自民党に託せば安心だろうか

先週の衆議院選挙は、民主党は負けると思っていたが、それにしても意外な大敗だったが、一番がっかりしたのは、石原慎太郎と小沢一郎だろう。

石原慎太郎は、今回が首相になる最後に機会だとして、わざわざ都知事を辞めて国政選挙に出ることにした。

それは、夏に大阪維新の会支持率の急速な低下で、「是非一緒にやってくれ」と言ってきた大阪市長の橋下徹の申し入れで、

「これはいいぞ」と思ったに違いない。

「俺はまだ若者に人気があるのだ、自民党の馬鹿者には俺様の良さは分からないが、若者はむしろ俺をよく理解している」と。

総選挙で自民党が民主党に勝つにしても、過半数は取れず、そうなれば自民党から石原慎太郎らに連立協議に来て、そうなれば安倍晋三に向かい

「君は一度やっていて、俺はもう80歳だから今回は俺にやらせろ」で総理大臣になれるだろう。

だが、取らぬ狸の皮算用は、自民党が議席を取りすぎて、すべてご破産になった。

小沢一郎にとっても、自民の大勝は計算違いだっただろう。

だが、なぜ小沢一郎は、細川護煕、鳩山由紀夫、さらに嘉田由紀子と、育ちの良さを感じさせる美男美女ばかりを担ぐのだろうか。

自己の悪役面の容貌コンプレックスからなのだろうか。

だが、今回の結果はひどすぎて、もう小沢一郎の時代ではなくなったのではないだろうか。

さて、民主党の得票は、比例区で見れば、2009年が2,900万票だったのが、今回は900万票に減ったそうだ。

その2,000万票は、棄権したのが半分で、そして維新の会などの第三極や自民党に入れたのが半分だろう。

だが、自民党に入れた人に言いたい、

「21世紀の自民党は、20世紀の自民党とは全くの別物ですよ」と。

横浜市役所で三代の自民党の議長にも仕えたのでよくわかるが、かつての自民党の議員の多くは、地域で功なり遂げた人であり、名望家の出だった。
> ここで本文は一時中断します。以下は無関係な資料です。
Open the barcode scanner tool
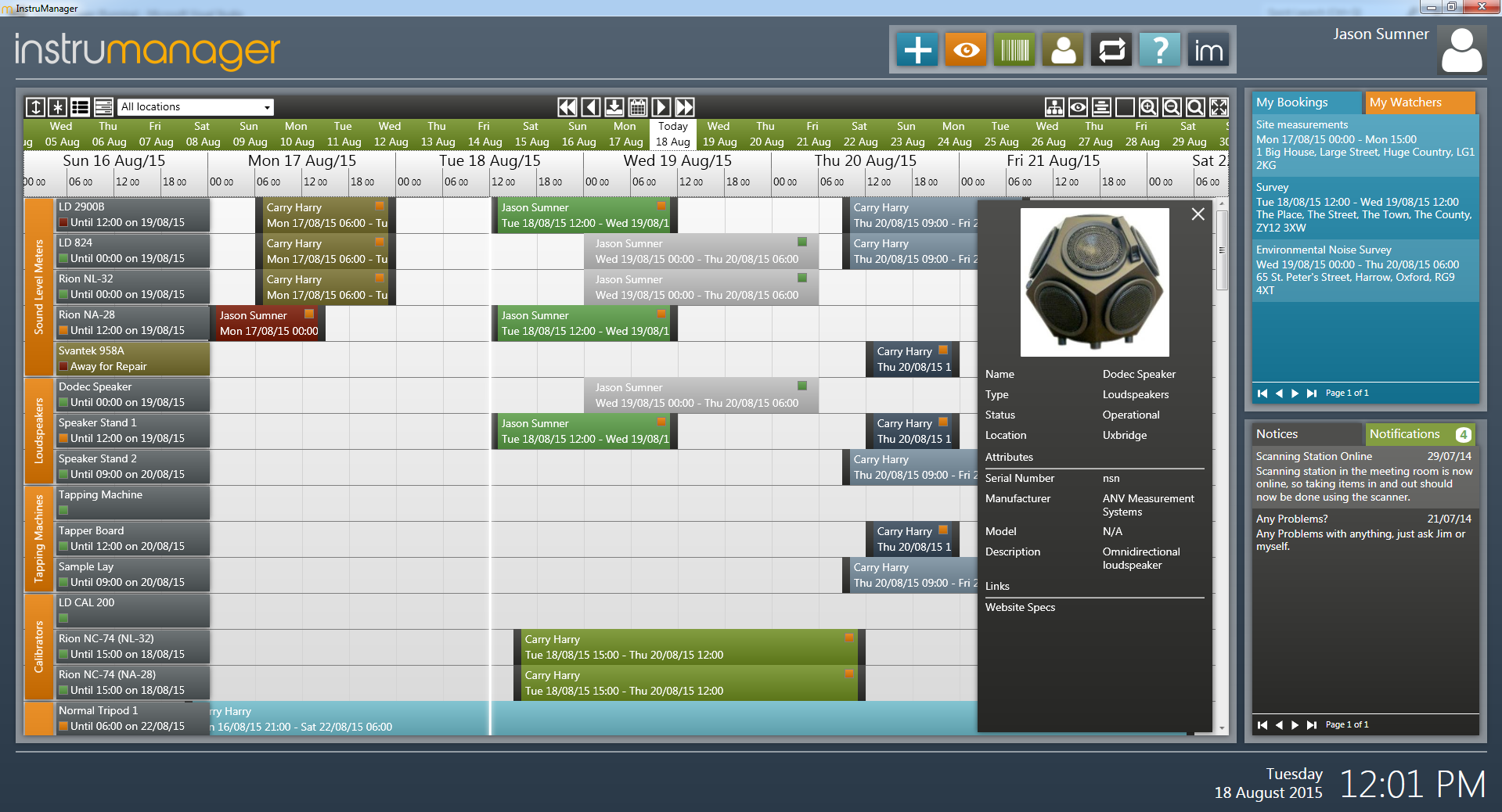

その政治姿勢は、多少の差はあっても、聖徳太子に見られるような「善政」が最終目標であり、自己利益は後回しだった。

だが、2001年の自民党総裁選挙で小泉純一郎が橋本龍太郎に勝ったことに象徴されるように、田中角栄流の「バラマキ的政策」は廃棄され、自己責任と小さな政府路線、規制緩和政策になった。

そこのスローガンは、「既得権益を壊して規制緩和すれば、経済は活性化し、最後は国民全体が潤う」だった。

だが、結果は1人の金満家を作り出した影で、100人の貧困層を作ることでしかなかった。

経済がグローバル化したため、一部の巨富は、自国内ではなく世界中に流れるようになってしまっているからである。

そうして国民全体の購買力は低下するしかなかった故の、「デフレの10年」である。

かつての自民党は言って見れば、「金持ち喧嘩せず」だったが、現在は生活保護問題に見られるように「金持ちが喧嘩を売り、弱いものいじめをする」になった。

自民党は、21世紀はかっての国民政党ではなく、ひどく右寄りのイデオロギー政党になっているのだ。

だから、来年の参議院選挙までは、安倍政権は低姿勢で行くだろうが、本来の21世紀の自民党をよく見ていかないといけないと思う。